Спустя полчаса или немного больше машина сделала очередной поворот, и я увидела большие ворота, на которых темно-синими буквами в двух вариантах на международном английском и локальном арабском было выведено «Гранд Оазис». Далее располагалась длинная каменистая красивейшая аллея с пальмами по обе стороны. Уже окончательно стемнело, и они светились, обвитые гирляндами, приглашая следовать дальше. Поистине, новогоднее зрелище в стране пирамид, усмехнулась я. Что же дальше? Машина остановилась перед стеклянным входом. Момент истины. По ту сторону осталось прошлое, а впереди ждало настоящее восточное приключение. Иначе и быть не могло.
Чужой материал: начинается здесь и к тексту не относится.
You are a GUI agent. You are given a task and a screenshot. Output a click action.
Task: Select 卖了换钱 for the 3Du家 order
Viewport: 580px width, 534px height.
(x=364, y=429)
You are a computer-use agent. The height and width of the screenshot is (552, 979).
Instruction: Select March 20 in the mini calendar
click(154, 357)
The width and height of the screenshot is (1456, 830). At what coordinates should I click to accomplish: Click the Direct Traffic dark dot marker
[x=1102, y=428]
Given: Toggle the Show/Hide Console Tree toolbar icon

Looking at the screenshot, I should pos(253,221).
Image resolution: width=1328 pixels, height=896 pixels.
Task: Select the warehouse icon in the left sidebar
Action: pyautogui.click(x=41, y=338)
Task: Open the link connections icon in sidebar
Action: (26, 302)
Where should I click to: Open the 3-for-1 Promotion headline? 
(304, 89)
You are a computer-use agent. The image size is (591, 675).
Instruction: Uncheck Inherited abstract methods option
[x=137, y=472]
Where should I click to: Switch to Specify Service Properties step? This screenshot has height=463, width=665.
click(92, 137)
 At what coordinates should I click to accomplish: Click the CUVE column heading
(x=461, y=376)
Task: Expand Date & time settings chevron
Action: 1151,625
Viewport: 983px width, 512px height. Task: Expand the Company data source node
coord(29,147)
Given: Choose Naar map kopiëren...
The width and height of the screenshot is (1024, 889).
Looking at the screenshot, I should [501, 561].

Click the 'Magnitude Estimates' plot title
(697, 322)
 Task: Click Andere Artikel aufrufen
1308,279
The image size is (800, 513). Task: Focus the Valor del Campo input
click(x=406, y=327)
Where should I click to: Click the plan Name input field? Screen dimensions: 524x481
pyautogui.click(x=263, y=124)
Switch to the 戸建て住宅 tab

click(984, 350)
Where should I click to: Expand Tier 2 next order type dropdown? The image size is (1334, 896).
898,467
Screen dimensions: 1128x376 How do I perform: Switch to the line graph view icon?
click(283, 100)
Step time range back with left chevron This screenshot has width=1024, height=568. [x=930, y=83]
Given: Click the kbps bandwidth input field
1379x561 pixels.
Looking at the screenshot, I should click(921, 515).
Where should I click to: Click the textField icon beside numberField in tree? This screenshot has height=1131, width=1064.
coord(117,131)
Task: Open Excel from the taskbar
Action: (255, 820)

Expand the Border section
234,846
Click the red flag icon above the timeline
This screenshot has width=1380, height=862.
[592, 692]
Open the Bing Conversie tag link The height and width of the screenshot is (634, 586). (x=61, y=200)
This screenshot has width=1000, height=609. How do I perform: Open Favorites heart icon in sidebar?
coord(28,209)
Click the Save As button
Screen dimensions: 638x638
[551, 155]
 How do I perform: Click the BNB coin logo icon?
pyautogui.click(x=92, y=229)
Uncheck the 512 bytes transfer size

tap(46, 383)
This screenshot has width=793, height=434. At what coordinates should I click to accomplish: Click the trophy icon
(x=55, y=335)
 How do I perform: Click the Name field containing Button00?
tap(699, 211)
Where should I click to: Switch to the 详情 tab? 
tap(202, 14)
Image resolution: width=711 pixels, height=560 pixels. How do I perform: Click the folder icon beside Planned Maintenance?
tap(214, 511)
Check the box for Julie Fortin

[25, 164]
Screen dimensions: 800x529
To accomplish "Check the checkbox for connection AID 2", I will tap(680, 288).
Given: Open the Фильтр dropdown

Менеджер ресепшн оказался полноватым мужчиной с широкими густыми бровями и масляной улыбкой, которую обычно вешают на себя работники магазинов при проверке санэпидемстанцией. Звали его Мохамед Ашраф, к имени впоследствии прибавилось обращение мистер. Мистер Ашраф любезно предложил чашку кофе, попутно распекая, видимо, не особенно усердно выполняющий свои обязанности, персонал. Пока я не спеша пила кофе, разглядывая второго встретившегося египтянина и его кабинет, мистер Ашраф сердито выкрикивал на удивление женским голосом какие-то ругательства на арабском. Получалось очень комично. Потом, спохватившись, положил трубку, клятвенно пообещав привести в исполнение свои угрозы на следующий день, что было ясно и без знаний арабского, и переключился на меня. Было поздно, поэтому после так называемого small talk (краткий разговор, дань вежливости) менеджер пообещал, что знакомство с персоналом и введение в курс рабочего дела начнется завтра, а сейчас мне непременно нужно отдохнуть. Немедленно был вызван консьерж, им оказался молоденький мальчик Хасан с забавно торчащими большими ушами; мистер Ашраф вручил ему ключ от номера и вежливо попрощался. Мальчишка с деловым видом уселся в клаб кар, маленькую машинку, на которой обычно в отелях развозят гостей и их багаж, и пригласил сесть рядом. По дороге он без умолку болтал: начинал рассказ про отель, тут же сбивался и спрашивал мое имя, сколько мне лет и тому подобные детали. Он был забавным пареньком с ужасным египетским акцентом. Я с трудом разбирала слова, поэтому ограничивалась кивками и испытала невыразимое наслаждение, когда дверь, наконец, захлопнулась и я осталась один на один со своими бьющими через край первыми впечатлениями. Но сил их переварить не было. Я бухнулась на кровать и практически сразу уснула, успев перед этим отправить короткое сообщение родным о том, что со мной все в порядке.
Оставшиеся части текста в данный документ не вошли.